PROVIDED DATA:
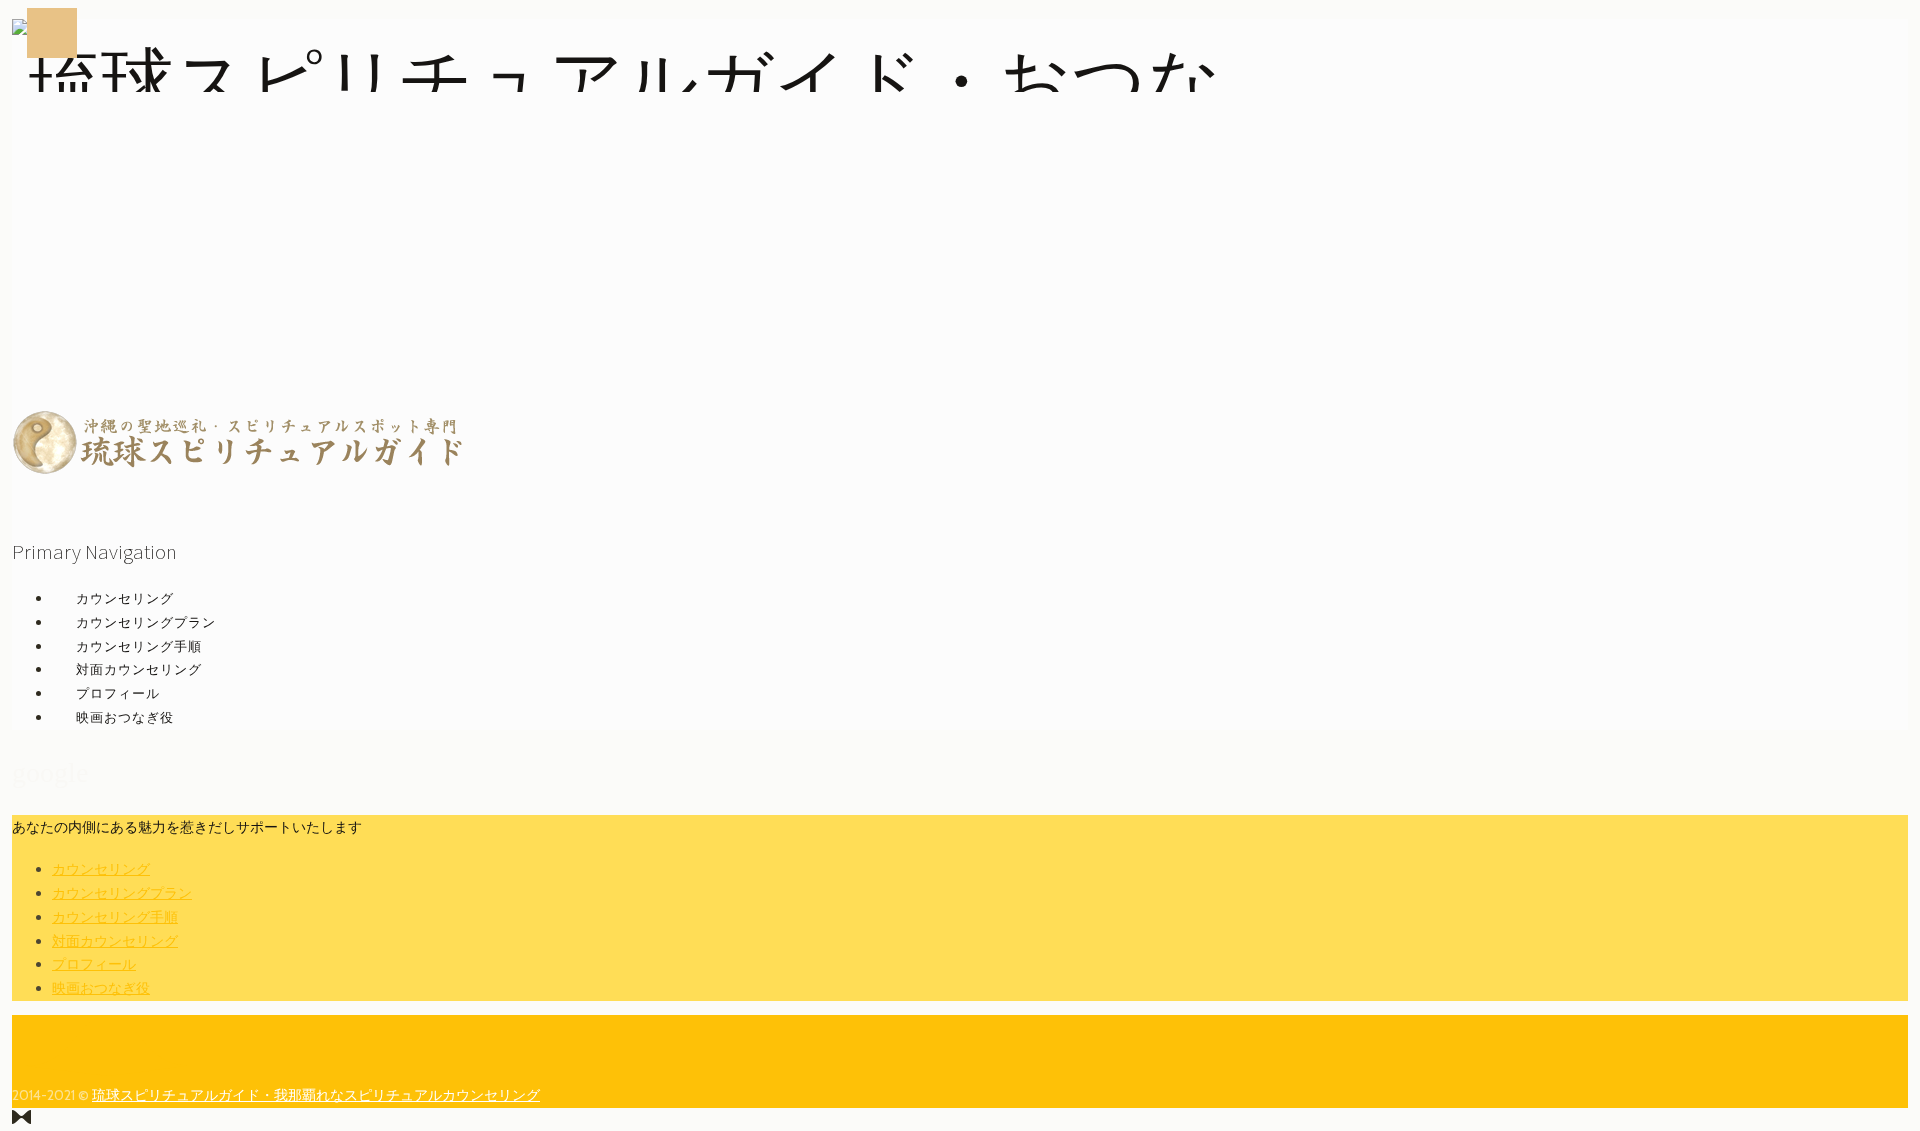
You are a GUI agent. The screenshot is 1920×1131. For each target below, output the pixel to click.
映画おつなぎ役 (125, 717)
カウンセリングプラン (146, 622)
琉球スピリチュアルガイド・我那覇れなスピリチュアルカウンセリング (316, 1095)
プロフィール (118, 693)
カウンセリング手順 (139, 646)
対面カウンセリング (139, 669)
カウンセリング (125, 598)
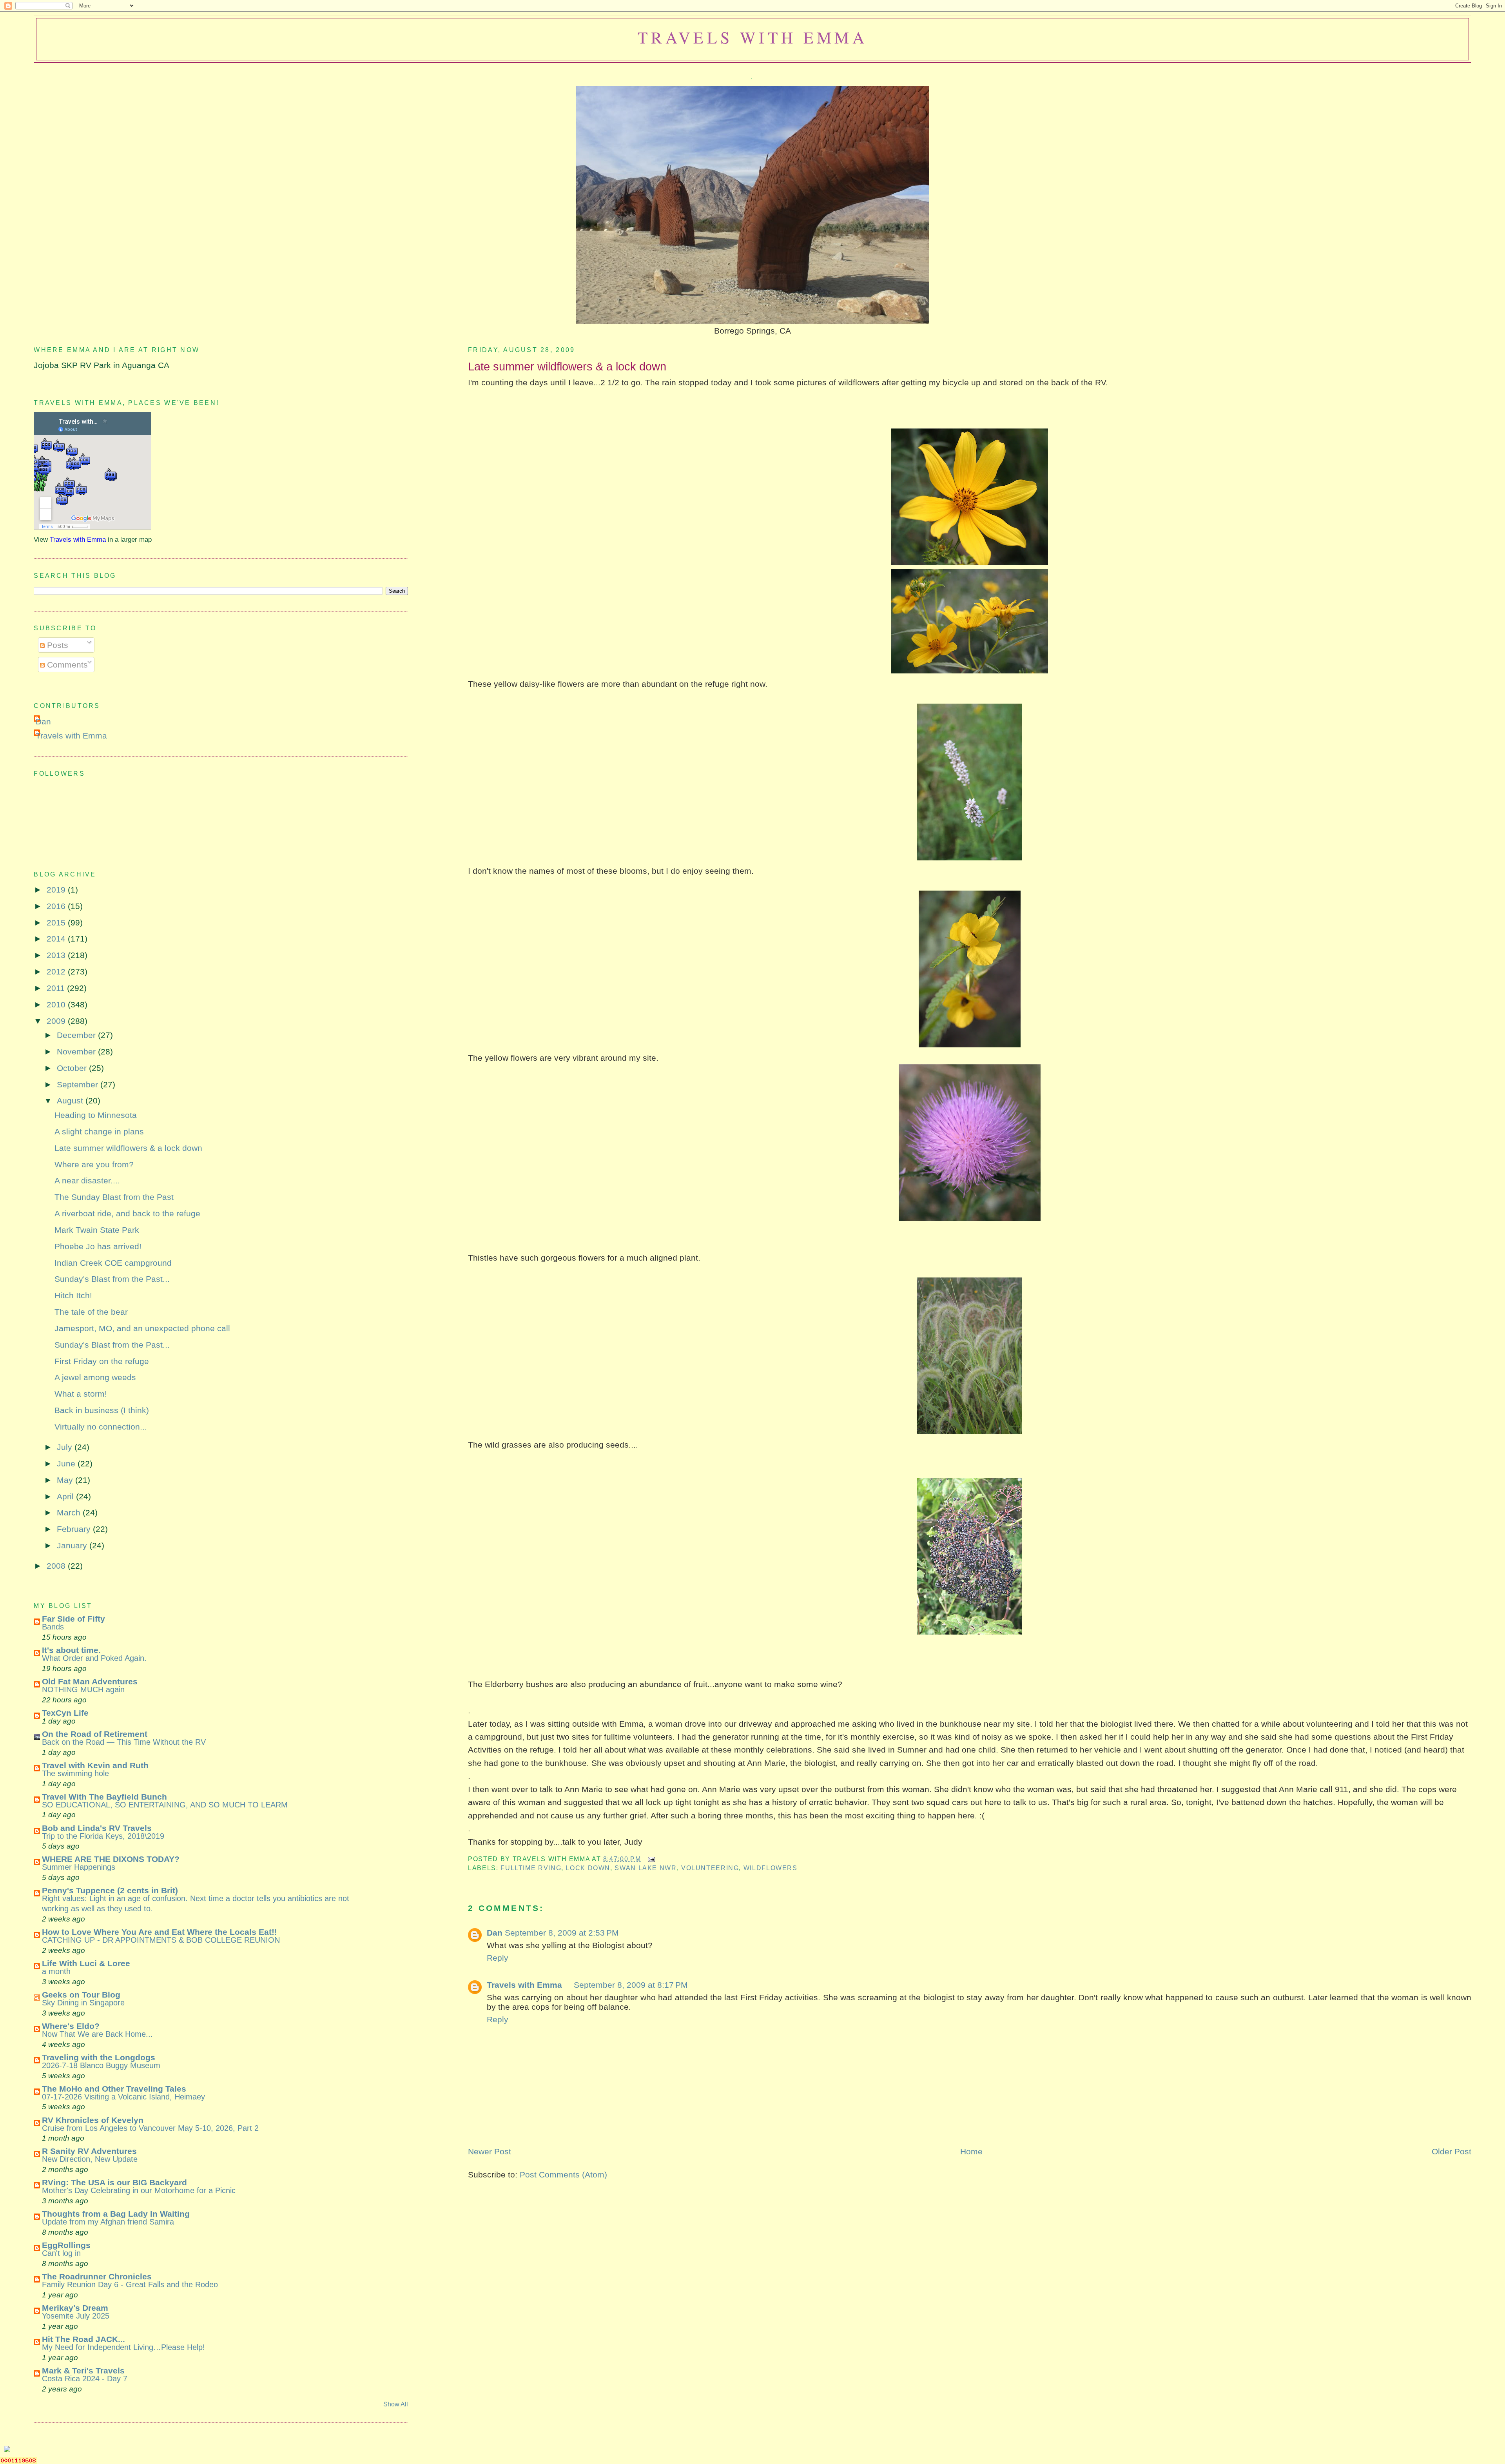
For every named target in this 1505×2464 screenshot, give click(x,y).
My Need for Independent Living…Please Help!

PROBLEM:
Give every entry again as it is, dropping its pictures.

REPLY TO THE EXERCISE:
You are a GUI agent. The screenshot is 1920×1131. For each target below, output the pixel to click.
映画おつなぎ役 (125, 717)
カウンセリングプラン (146, 622)
琉球スピリチュアルガイド・我那覇れなスピリチュアルカウンセリング (316, 1095)
プロフィール (118, 693)
カウンセリング手順 (139, 646)
対面カウンセリング (139, 669)
カウンセリング (125, 598)
For every named target in this 1505×2464 screenshot, give click(x,y).
My Need for Independent Living…Please Help!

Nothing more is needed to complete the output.